Now, substitute ‘the for-profit prison system’ for ‘the whims of Southern justice’, and ‘deadly police force’ for ‘lynch law’, and sadly, you have an apt description of the asymmetries in political life now faced by most black people today. And not just in the South but also in places like Seattle. Like his fellow white leftists William Lamb and Sam Evans nearly 125 years ago, Bernie Sanders has, for the most part, been adamant that a lot of these problems have economic root causes, and that these economic root causes affect black and white people alike. Now this is as true now as it was when the Populist Party made the same claims 125 years ago. It is analytically true that the legacy of white supremacism in America stems from a deliberate strategy of class warfare on the part of the white elites back in the 1660’s. But from the perspective of any black man or woman who has to live it, it is only partially true, and it is on the partiality of this truth that the Black Lives Matter movement is now demanding, like Melvin Wade did then, some kind of clarification.

Because the burdens of deadly police brutalityii, of mass incarcerationiii and of abortioniv fall so disproportionately upon black shoulders, a merely economic and analytical answer simply will not do. We cannot be satisfied with a glib, Marxistic explanation that relegates racial issues to the superstructure. The problems and life choices (or lack thereof) that poor blacks and poor whites facev are indeed remarkably similar, and the callousness and cluelessness with which both are treated by American elitesvi is as disheartening now as it was in 1891. But on top of this, there are real threats to survival that poor black men in particular face, that poor white men face to a much less significant degree (though, make no mistake, they do still face those threatsvii), which cannot be accounted for in the first analysis by economic interest alone.

So yes, it needs to be said that Black Lives Matter. And we should not object to it being said, even at Bernie Sanders rallies. One hundred twenty-five years ago or three hundred and fifty years ago—whatever the figure, the asymmetries in treatment, to the point of life-and-death, have gone on far too long. The issues of mass incarceration, of police militarisation and of the destruction of unborn black children, even if they are all symptoms of economic inequality, their impact is demonstrably not evenly distributed among the races by class. And as such, all of them need to be talked about specifically, rather than being treated as economic symptoms per se.

Footnotes:
i Goodwyn, Lawrence. Democratic promise: the populist moment in America.
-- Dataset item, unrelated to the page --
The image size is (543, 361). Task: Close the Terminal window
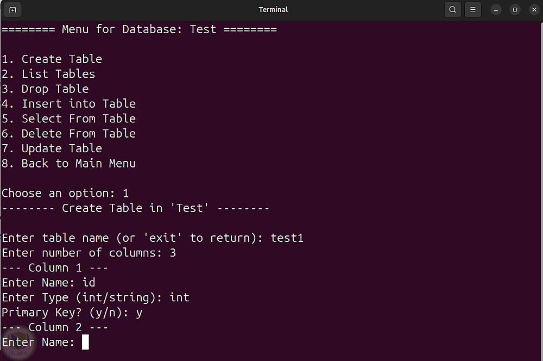pos(534,10)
New York: Oxford University Press, 1976.
ii Chang, Lulu. ‘Do police shoot black men more often? Statistics say yes, absolutely’, Bustle, 28 August 2014.
iii Sakala, Leah. ‘Breaking down mass incarceration in the 2010 census: state-by-state incarceration rates by race / ethnicity’, Prison Policy Initiative, 28 May 2014.
iv Dutton, Zoe. ‘Abortion’s racial gap’, The Atlantic, 22 September 2014.
v Tirado, Linda. ‘Why poor people stay poor’, Slate, 5 December 2014.
vi Davidson, Lawrence. ‘Blaming the poor for poverty’, Consortium News, 1 November 2013.
vii Imam, Jareen. ‘South Carolina officer shoots unarmed white teen during pot bust’, CNN.com, 10 August 2015.